» WHAT THE TASK REQUIRES
Copy the material below, changing "GUI agent" to "interface agent" everywhere it occurs and leaving everything else untouched.
━━━━━━━━━━━━━━━━━━━━
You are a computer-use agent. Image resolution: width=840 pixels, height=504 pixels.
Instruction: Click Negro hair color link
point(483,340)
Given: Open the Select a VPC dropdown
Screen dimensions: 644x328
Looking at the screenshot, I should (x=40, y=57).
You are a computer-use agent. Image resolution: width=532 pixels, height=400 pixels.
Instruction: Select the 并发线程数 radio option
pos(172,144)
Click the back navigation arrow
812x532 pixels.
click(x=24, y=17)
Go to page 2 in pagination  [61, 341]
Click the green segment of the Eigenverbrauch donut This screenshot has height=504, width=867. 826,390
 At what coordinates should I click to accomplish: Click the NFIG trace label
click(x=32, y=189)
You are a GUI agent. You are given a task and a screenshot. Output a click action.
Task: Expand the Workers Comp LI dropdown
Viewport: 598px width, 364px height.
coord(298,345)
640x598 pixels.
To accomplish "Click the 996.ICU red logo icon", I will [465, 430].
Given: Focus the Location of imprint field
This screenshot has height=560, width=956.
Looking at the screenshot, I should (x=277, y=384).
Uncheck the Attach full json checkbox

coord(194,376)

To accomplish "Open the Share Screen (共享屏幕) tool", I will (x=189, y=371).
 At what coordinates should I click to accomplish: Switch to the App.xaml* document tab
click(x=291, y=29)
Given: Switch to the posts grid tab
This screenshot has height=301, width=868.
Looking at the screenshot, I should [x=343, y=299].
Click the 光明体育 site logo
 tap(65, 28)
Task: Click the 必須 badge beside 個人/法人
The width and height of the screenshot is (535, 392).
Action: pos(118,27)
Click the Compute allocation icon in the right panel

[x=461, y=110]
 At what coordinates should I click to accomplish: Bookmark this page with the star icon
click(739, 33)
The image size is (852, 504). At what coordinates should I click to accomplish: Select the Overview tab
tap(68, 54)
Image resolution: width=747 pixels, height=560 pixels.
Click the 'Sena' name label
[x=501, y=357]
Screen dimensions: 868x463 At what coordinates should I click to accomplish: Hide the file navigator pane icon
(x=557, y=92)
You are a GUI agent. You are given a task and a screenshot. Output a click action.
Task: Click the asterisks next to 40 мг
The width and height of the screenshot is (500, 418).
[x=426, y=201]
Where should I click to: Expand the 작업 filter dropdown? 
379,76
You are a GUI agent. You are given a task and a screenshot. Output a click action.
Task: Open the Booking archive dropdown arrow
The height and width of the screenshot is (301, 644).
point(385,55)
━━━━━━━━━━━━━━━━━━━━
» REPLY
You are a computer-use agent. Image resolution: width=840 pixels, height=504 pixels.
Instruction: Click Negro hair color link
point(483,340)
Given: Open the Select a VPC dropdown
Screen dimensions: 644x328
Looking at the screenshot, I should (x=40, y=57).
You are a computer-use agent. Image resolution: width=532 pixels, height=400 pixels.
Instruction: Select the 并发线程数 radio option
pos(172,144)
Click the back navigation arrow
812x532 pixels.
click(x=24, y=17)
Go to page 2 in pagination  [61, 341]
Click the green segment of the Eigenverbrauch donut This screenshot has height=504, width=867. 826,390
 At what coordinates should I click to accomplish: Click the NFIG trace label
click(x=32, y=189)
You are a interface agent. You are given a task and a screenshot. Output a click action.
Task: Expand the Workers Comp LI dropdown
Viewport: 598px width, 364px height.
coord(298,345)
640x598 pixels.
To accomplish "Click the 996.ICU red logo icon", I will [465, 430].
Given: Focus the Location of imprint field
This screenshot has height=560, width=956.
Looking at the screenshot, I should (x=277, y=384).
Uncheck the Attach full json checkbox

coord(194,376)

To accomplish "Open the Share Screen (共享屏幕) tool", I will (x=189, y=371).
 At what coordinates should I click to accomplish: Switch to the App.xaml* document tab
click(x=291, y=29)
Given: Switch to the posts grid tab
This screenshot has height=301, width=868.
Looking at the screenshot, I should [x=343, y=299].
Click the 光明体育 site logo
 tap(65, 28)
Task: Click the 必須 badge beside 個人/法人
The width and height of the screenshot is (535, 392).
Action: pos(118,27)
Click the Compute allocation icon in the right panel

[x=461, y=110]
 At what coordinates should I click to accomplish: Bookmark this page with the star icon
click(739, 33)
The image size is (852, 504). At what coordinates should I click to accomplish: Select the Overview tab
tap(68, 54)
Image resolution: width=747 pixels, height=560 pixels.
Click the 'Sena' name label
[x=501, y=357]
Screen dimensions: 868x463 At what coordinates should I click to accomplish: Hide the file navigator pane icon
(x=557, y=92)
You are a interface agent. You are given a task and a screenshot. Output a click action.
Task: Click the asterisks next to 40 мг
The width and height of the screenshot is (500, 418).
[x=426, y=201]
Where should I click to: Expand the 작업 filter dropdown? 
379,76
You are a interface agent. You are given a task and a screenshot. Output a click action.
Task: Open the Booking archive dropdown arrow
The height and width of the screenshot is (301, 644).
point(385,55)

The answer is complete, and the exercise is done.